Walking south along the Fort Point Channel, we had to traverse stairs on either side of Summer Street — a reminder that the otherwise flat neighborhood has a complicated topography from the days when some roads were elevated above the rail lines that served the piers. Continuing along, we passed the projects that are underway, including the former GE site, which has new benches and trash cans, and the area being redesigned through the Fort Point District 100 Acres Open Space planning process. We also passed the way-finding bouys of the South Bay Harbor Trail that will eventually connect Ruggles Station with the South Boston waterfront via this section of Harborwalk.
The US Post Office facilities make a long stretch along the western edge of the channel inaccessible to the public, but at Summer Street we crossed over to downtown and continued north. At Independence Wharf, we paused to look at the extensive signage indicating the historic significance of the site, the availability of rooftop access, the number of the Chapter 91 license, and the continuation of the Harborwalk under the building.
When we discovered that the stairs next to the Northern Avenue Bridge were closed, we walked around 400 Atlantic on the sidewalk to return to the Harborwalk. The small section behind the building was one of the original pieces of the Harborwalk that the City insisted upon in the early days of the process. Lorraine Downey, who chaired the Harborpark committee, recalls seeing people climb over the fence to eat their lunch there and knowing then that the new guidelines were going to eventually create the public space that was envisioned.
At the New England Aquarium, we were met by Taylor Engelsman, who pointed out the buoy marking the intake pipe that brings all the salt water used in the Aquarium up from the Harbor. The 50 year old institution predated the creation of the Harborwalk, but it has evolved with it and created public space all the way around the site. And there’s a grander vision for the future: a “Blueway” that would stretch from Atlantic Avenue out and around the buildings and create path connections down to the water so people could admire the sea life that swims right in the Harbor and not just the animals inside.
Joanne Hayes Rines, the President of the Friends of Christopher Columbus Park met us on Long Wharf to share the recent accomplishments of the group as well as the history. She brought along a postcard with the original 1976 design. Though innovative at the time, and a great place to watch the tall ships that summer, the park gradually fell into disrepair.

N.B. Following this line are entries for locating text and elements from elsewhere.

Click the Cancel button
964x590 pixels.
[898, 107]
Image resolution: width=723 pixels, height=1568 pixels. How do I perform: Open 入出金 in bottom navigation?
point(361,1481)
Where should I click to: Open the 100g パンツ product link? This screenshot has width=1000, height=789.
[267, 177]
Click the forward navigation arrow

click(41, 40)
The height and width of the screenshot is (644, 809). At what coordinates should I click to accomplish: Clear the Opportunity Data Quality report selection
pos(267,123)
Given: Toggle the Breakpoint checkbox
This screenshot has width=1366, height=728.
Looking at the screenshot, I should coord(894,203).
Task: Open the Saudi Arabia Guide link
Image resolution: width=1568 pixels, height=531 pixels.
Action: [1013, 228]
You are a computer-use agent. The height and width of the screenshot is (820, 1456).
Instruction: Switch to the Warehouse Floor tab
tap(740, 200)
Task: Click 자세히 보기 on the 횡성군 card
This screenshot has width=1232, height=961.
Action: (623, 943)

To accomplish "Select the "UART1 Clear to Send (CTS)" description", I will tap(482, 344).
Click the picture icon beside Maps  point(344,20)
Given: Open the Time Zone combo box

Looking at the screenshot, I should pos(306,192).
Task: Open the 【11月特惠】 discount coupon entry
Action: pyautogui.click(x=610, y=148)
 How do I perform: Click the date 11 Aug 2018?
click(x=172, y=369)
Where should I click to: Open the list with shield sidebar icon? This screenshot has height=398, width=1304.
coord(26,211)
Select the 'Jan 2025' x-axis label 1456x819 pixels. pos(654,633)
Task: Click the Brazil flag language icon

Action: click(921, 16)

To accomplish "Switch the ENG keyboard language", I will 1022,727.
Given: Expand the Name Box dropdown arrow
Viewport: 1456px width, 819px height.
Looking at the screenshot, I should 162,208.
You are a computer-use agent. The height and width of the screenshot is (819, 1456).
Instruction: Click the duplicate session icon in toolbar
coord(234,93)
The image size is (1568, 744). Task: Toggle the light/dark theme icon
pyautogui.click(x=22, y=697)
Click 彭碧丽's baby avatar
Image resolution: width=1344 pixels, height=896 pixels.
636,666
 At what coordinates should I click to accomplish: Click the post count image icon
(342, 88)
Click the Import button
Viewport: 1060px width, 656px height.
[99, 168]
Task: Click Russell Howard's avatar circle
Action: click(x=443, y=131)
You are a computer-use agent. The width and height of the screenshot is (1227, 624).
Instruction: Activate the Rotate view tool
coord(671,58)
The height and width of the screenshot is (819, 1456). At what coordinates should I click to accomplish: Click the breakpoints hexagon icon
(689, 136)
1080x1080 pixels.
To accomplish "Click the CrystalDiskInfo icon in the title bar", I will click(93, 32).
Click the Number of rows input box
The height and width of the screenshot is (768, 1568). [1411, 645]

A major redesign by Halvorsen completed in 2003 and the care of the friends group has created the waterfront park that people love today. Joanne invited everyone to return on November 25th for the annual trellis lighting and on New Year’s Eve to watch the fireworks over the Harbor.
The North End wharves have every possible type of Harborwalk material — wood planking, concrete, stone, brick, gravel, and painted asphalt depending on the property owner and date of redevelopment. We continued around one pier after another until we reached the City parks at the northeast corner of the North End. Cathy Baker Eclipse met us there to talk about the ongoing renovation to Langone and Puopolo Parks where the future facilities will include a stronger sea wall, a floodable Harborwalk, and new elevations within the park to protect the neighborhood from flooding in future storms. We looked in on the construction from beside the Mirabella Pool and down on the construction from Copps Hill terrace.
No walk would be complete without some local food for lunch, and this walk ended with pizza from Regina’s behind Steritti Rink. Next door, the Eliot K-8 Innovation Upper School was having their official ribbon cutting in a building that’s bound to foster another generation of harbor advocates as they look out their classroom windows onto the water.